Most people are familiar with the food pyramid; first introduced in Sweden in 1974, the food pyramid gives us a rough idea of what percentage of our diet should be made up of different foodstuffs. The size of the floor denotes how much we should eat! Things like processed foods and fat-heavy meats are at the tiny top of the pyramid, showing that we should eat as little as possible, while healthier items like fruit, veg, and whole grains can be found at the base – the largest section of the pyramid.
How well do you know the food pyramid? Let’s take a closer look.
Ground floor: Daily exercise
Surprise! You were expecting food, weren’t you? In fact, the Harvard School of Public Health uses “daily exercise and weight control” as the bottom of its pyramid! Regular exercise is the basis of any healthy lifestyle and exercise cannot be replaced by diet alone.

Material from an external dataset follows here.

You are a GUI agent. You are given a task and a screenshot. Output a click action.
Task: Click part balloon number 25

First floor: Fruit, vegetables / whole grains / healthy oils
On the first floor you’ll find three rooms! Behind the first door is fruit and veg, and behind the second is whole grains. These two components should be making up the bulk of your food intake! Remember that whole grains only include brown rice, bread, pasta etc and not the white counterparts, which are high in sugar and refined grained. Behind the final door you’ll find healthy fats and oils, like extra-virgin olive oil. You should try to use these high-quality oils and healthy fats in the majority of your cooking and avoid deep-friend food items or trans fats.
Second floor: Fish, poultry, eggs / nuts, seeds and beans.

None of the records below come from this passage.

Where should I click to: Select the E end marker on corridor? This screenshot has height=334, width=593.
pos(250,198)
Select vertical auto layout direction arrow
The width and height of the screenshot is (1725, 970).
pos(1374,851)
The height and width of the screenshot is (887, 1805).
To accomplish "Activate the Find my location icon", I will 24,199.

Up another level and we’re getting to the items that can be plentiful in your diet but shouldn’t be the basis of it! Lean meats like poultry and fishes high in omega-5 are excellent sources of protein, along with eggs and all variety of nuts, seeds and pulses etc. Some of these foods, especially nuts, can be high in fat and should not be consumed in excess!
Third floor: Dairy
Nearly reaching the top now! On the third floor you’ll only find dairy. Dairy is an odd ingredient to be sure, as the majority of species on earth (including most humans) become intolerant to dairy products in adulthood. Once you’ve grown out of infancy, it is common to lose the ability to process to a type of sugar found in these products, known as lactose. For those of you who are able to enjoy dairy, Harvard recommends 1-2 servings a day!

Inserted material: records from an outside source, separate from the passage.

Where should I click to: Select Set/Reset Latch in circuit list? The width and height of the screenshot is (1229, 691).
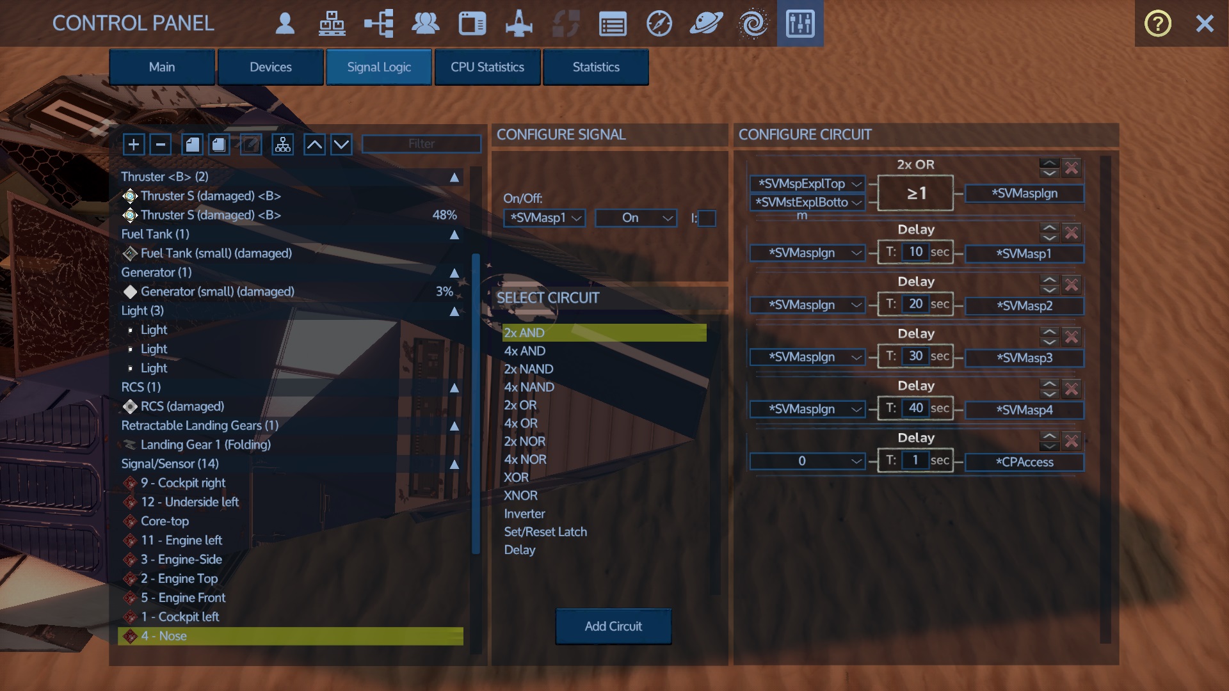click(x=545, y=532)
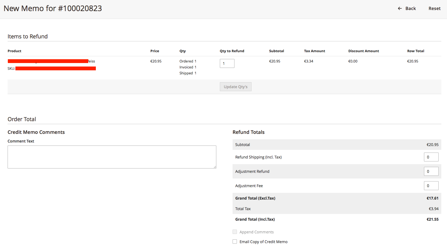Click the Subtotal row in Refund Totals

[337, 144]
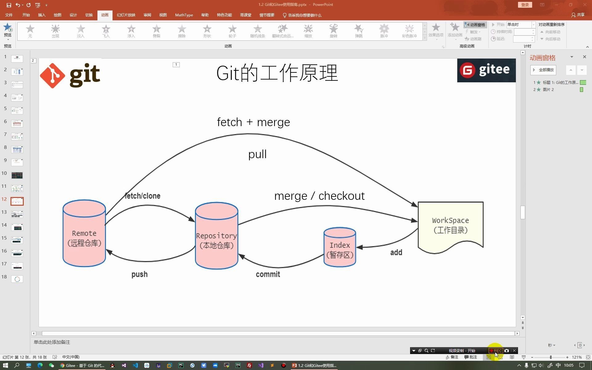Screen dimensions: 592x370
Task: Apply the 擦除 (Wipe) animation
Action: [x=182, y=31]

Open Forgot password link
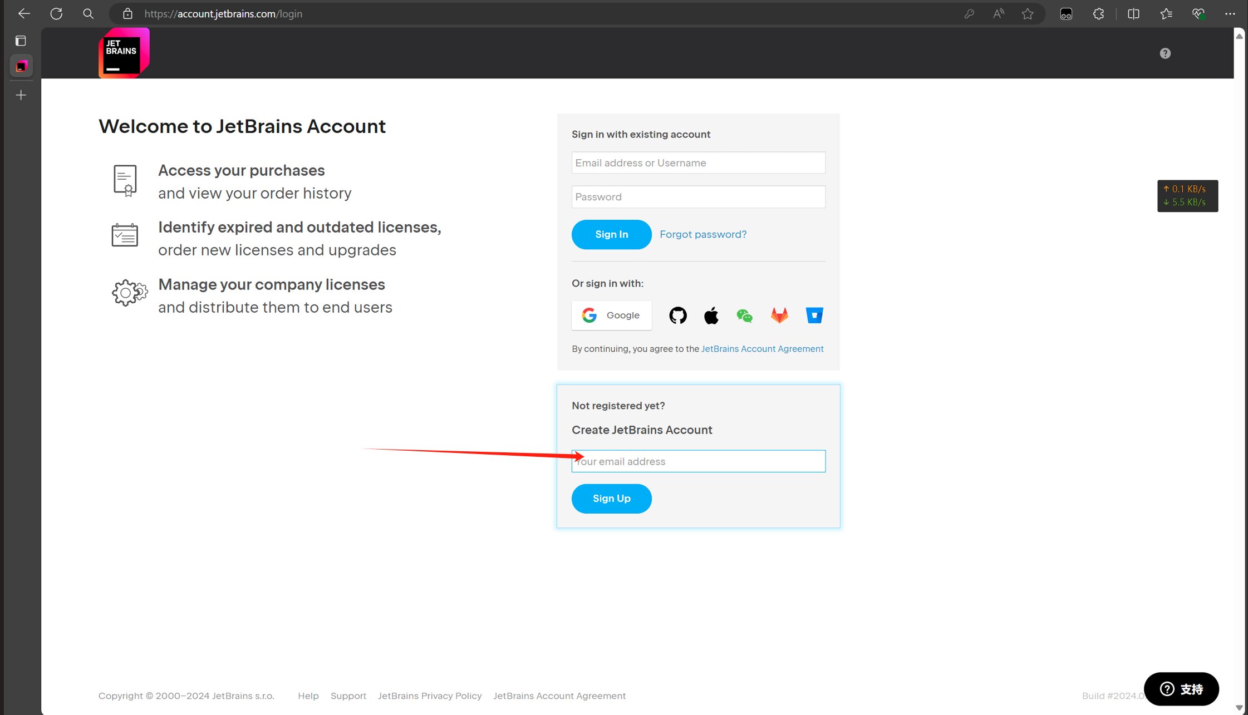703,234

Attic: Red meat / butter / refined grains / sugar and salt
You’ve made it to the tip top of the pyramid! This tiny attic floor is for the foods that are best kept as an occasional treat! Red meats and butter, both incredibly high in fat, should be kept to a minimum in your diet. Refined grains like white bread and pasta are also found here, a whole three floors above the whole grain versions. Exclusively consuming whole grains over refined grains will be hugely beneficial to your health, but the occasional cheat day isn’t the end of the world! Finally, we have food and drink heavy with sugar and salt, like fizzy sodas, chocolates, crisps, and pretzels. These snack foods should be a rare indulgence, not a staple of your diet!